After a few years of retirement, Chuck has developed a second career in real estate and we are helping him evaluate his investment opportunities. We also helped him set up a retirement plan for his real estate profits that he can defer on a tax-advantaged basis.
Case Study Four: "Bill & Susan"
Bill and Susan are in their late sixties. It is the second marriage for both of them; they both have children from previous marriages. Bill is a business professional who loves what he does. He is trying to determine whether to retire or to keep working. Susan is retired. They have grandchildren.
Bill is well-respected in his career and is earning a great income. He recently purchased a vacation home and loves getting away. The challenge is that he is not ready to go fully into retirement and would like to keep his options open.

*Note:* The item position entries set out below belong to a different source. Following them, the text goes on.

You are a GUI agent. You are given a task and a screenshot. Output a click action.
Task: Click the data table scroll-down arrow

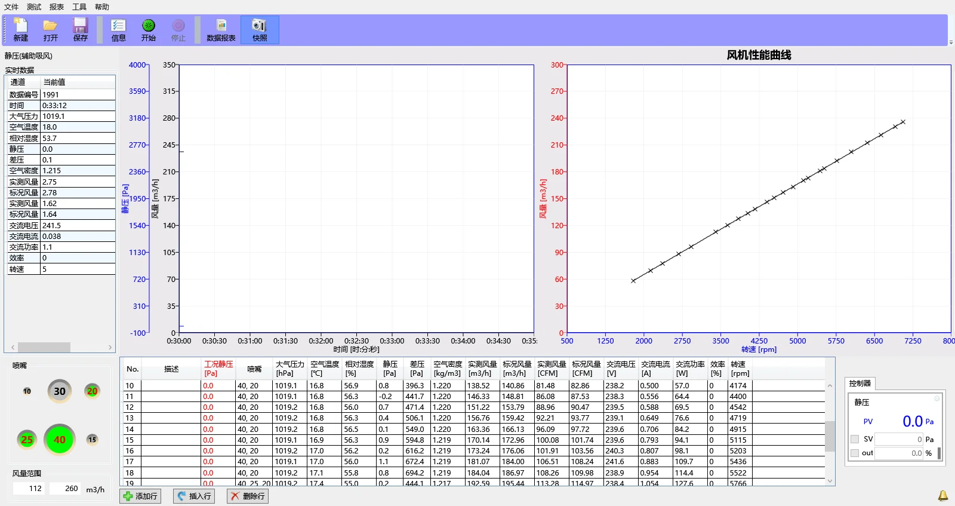[830, 480]
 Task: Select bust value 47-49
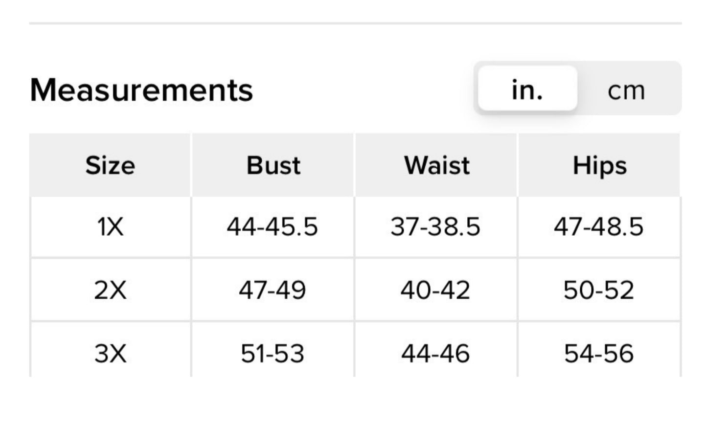click(273, 290)
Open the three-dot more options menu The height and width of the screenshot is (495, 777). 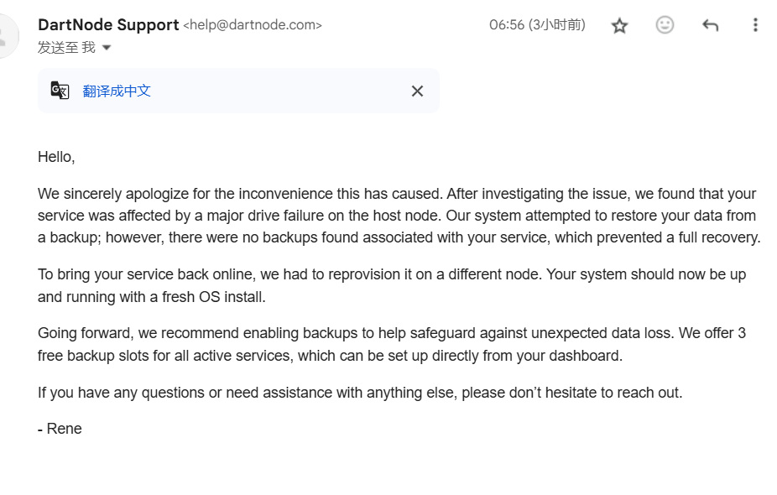coord(755,25)

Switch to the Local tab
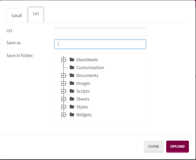[x=17, y=16]
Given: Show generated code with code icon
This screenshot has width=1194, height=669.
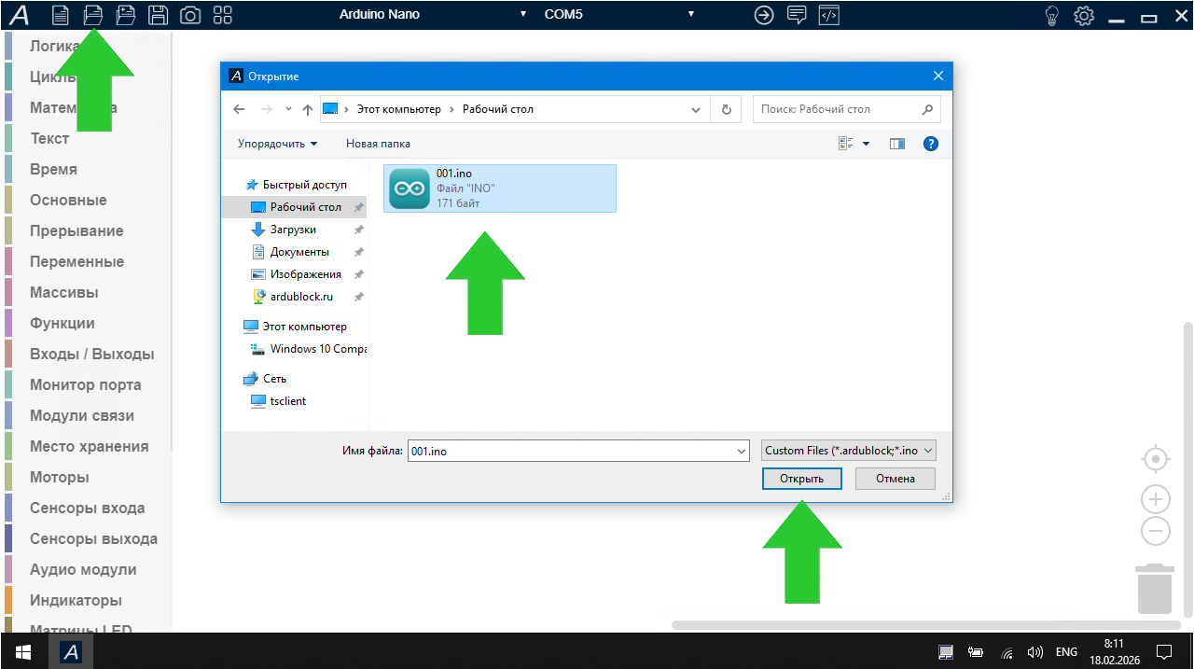Looking at the screenshot, I should tap(828, 15).
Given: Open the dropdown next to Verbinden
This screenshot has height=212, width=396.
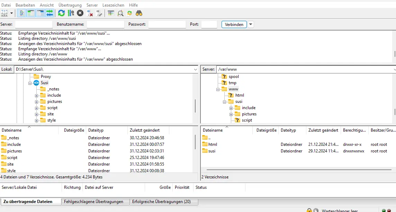Looking at the screenshot, I should point(250,24).
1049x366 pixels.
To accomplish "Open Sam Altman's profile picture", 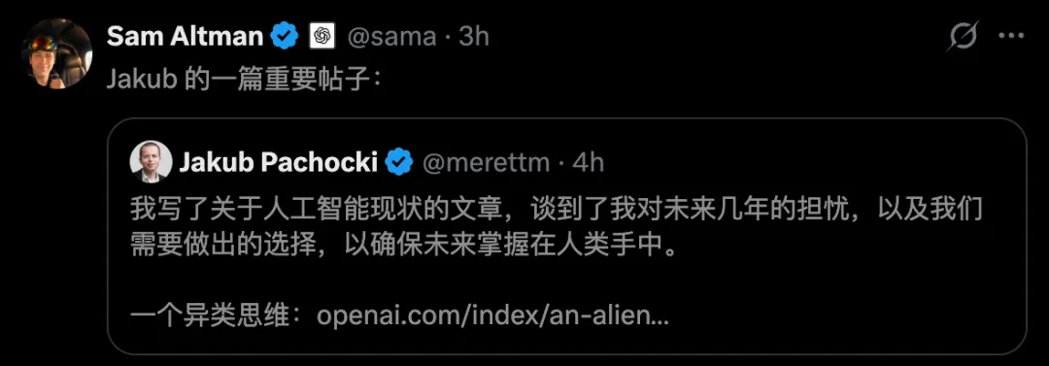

We discussed with them how much income they could expect to receive in retirement from their assets. We also discussed what hobbies they have and what Bill would do if he had more time to do it. As it turns out, his hobby is his job and he doesn't want to leave work entirely, so we helped him think through a junior partner and ways that he can give himself more flexibility with his job. This was a perfect solution because it helps him maintain a great standard of living, while he mentors the next generation of professionals and ensures continuity for his clients.
Case Study Five: "Dave & Holly"
Dave & Holly are in their mid-forties; it is the first marriage for both of them. Dave is an outside sales professional who recently joined a startup company. Holly is a marketing executive. They have two children, one in high school and one in junior high. They are planning for college expenses and evaluating their savings options through their employers' retirement plan, 401K's, deferred compensation, and stock options. They are slightly underwater on their home, and concerned about paying down debt and reducing their tax load. Although they have a fair start on retirement income, they are concerned about looming college expenses.
Both Dave and Holly have action packed days keeping up with their careers and family responsibilities. They make a great income and want to make sure that they are taking care of their finances.
We helped them with a "Financial Physical" and reviewed their investment allocation, retirement funding goals, college planning, insurance needs, and estate protection. Dave was putting most of his savings into his company stock. We suggested that, he be more conservative on his other savings. Furthermore, Holly should be more conservative on her 401k options as well. We determined how much it would take for them to fund their kids' college education and discussed funding options such as 529 plans and local scholarships. We also recommended that they continue to fund their own retirement plans first before funding the kids' college funds (because you can't get grants, loans or scholarships for retirement).
We determined how much they should have in life insurance and helped them obtain low-cost term insurance. We also helped them to realize the financial impact should one of them become disabled and unable to work. We also helped them understand their need for umbrella liability insurance coverage (especially with two teenage drivers) and referred them to a local insurance specialist that was able to help them get coverage at a lower rate.
We helped them understand their estate planning options using wills and trusts and recommended that they meet with a local attorney to complete their documents.
Overall, we helped them evaluate where they where financially and what it would take to accomplish their financial goals. We now meet annually to update their plan and monitor their progress.